▽

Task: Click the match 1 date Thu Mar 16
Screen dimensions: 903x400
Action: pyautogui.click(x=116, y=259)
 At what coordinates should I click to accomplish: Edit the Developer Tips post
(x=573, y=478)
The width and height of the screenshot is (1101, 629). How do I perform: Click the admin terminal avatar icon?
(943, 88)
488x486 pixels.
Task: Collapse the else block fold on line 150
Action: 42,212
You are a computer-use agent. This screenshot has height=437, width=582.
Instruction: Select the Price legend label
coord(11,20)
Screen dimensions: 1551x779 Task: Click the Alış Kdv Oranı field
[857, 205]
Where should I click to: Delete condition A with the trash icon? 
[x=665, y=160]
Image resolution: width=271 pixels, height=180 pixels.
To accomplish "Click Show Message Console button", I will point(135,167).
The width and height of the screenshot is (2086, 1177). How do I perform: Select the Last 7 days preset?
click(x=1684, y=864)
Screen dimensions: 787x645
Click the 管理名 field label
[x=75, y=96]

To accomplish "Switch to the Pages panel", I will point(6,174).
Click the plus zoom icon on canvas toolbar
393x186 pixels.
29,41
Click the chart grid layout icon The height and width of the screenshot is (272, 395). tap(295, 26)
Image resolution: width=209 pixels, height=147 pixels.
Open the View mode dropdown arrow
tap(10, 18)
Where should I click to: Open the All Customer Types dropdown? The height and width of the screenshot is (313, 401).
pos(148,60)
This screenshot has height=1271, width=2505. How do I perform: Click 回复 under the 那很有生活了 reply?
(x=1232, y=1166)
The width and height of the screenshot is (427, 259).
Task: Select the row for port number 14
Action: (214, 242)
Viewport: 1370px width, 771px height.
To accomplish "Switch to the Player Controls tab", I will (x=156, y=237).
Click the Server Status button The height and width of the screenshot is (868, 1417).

△

## EXERCISE DIRECTIONS
Can you pull out, line for line, the stretch of the material that opens with its very first line and closes with the line containing "pos(148,60)", with both of those lines included?

## EXERCISE ANSWER
Task: Click the match 1 date Thu Mar 16
Screen dimensions: 903x400
Action: pyautogui.click(x=116, y=259)
 At what coordinates should I click to accomplish: Edit the Developer Tips post
(x=573, y=478)
The width and height of the screenshot is (1101, 629). How do I perform: Click the admin terminal avatar icon?
(943, 88)
488x486 pixels.
Task: Collapse the else block fold on line 150
Action: 42,212
You are a computer-use agent. This screenshot has height=437, width=582.
Instruction: Select the Price legend label
coord(11,20)
Screen dimensions: 1551x779 Task: Click the Alış Kdv Oranı field
[857, 205]
Where should I click to: Delete condition A with the trash icon? 
[x=665, y=160]
Image resolution: width=271 pixels, height=180 pixels.
To accomplish "Click Show Message Console button", I will point(135,167).
The width and height of the screenshot is (2086, 1177). How do I perform: Select the Last 7 days preset?
click(x=1684, y=864)
Screen dimensions: 787x645
Click the 管理名 field label
[x=75, y=96]

To accomplish "Switch to the Pages panel", I will point(6,174).
Click the plus zoom icon on canvas toolbar
393x186 pixels.
29,41
Click the chart grid layout icon The height and width of the screenshot is (272, 395). tap(295, 26)
Image resolution: width=209 pixels, height=147 pixels.
Open the View mode dropdown arrow
tap(10, 18)
Where should I click to: Open the All Customer Types dropdown? The height and width of the screenshot is (313, 401).
pos(148,60)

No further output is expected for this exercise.